> WORK REQUIRED
Copy every line of the records below word for word, leaving out the pictures.

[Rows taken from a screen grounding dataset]

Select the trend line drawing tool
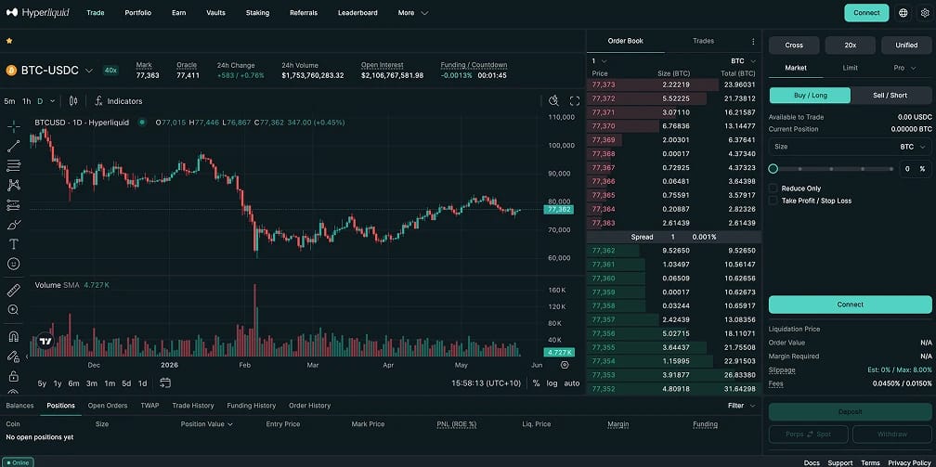The width and height of the screenshot is (936, 467). 14,146
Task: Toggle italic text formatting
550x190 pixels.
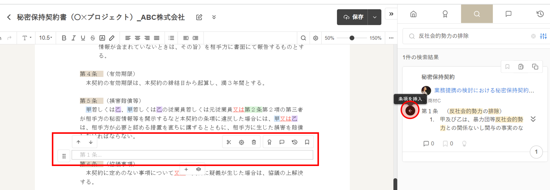Action: pos(74,38)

> RESPONSE TO THE EXERCISE
Select the trend line drawing tool
The width and height of the screenshot is (936, 467). 14,146
Task: Toggle italic text formatting
550x190 pixels.
Action: pos(74,38)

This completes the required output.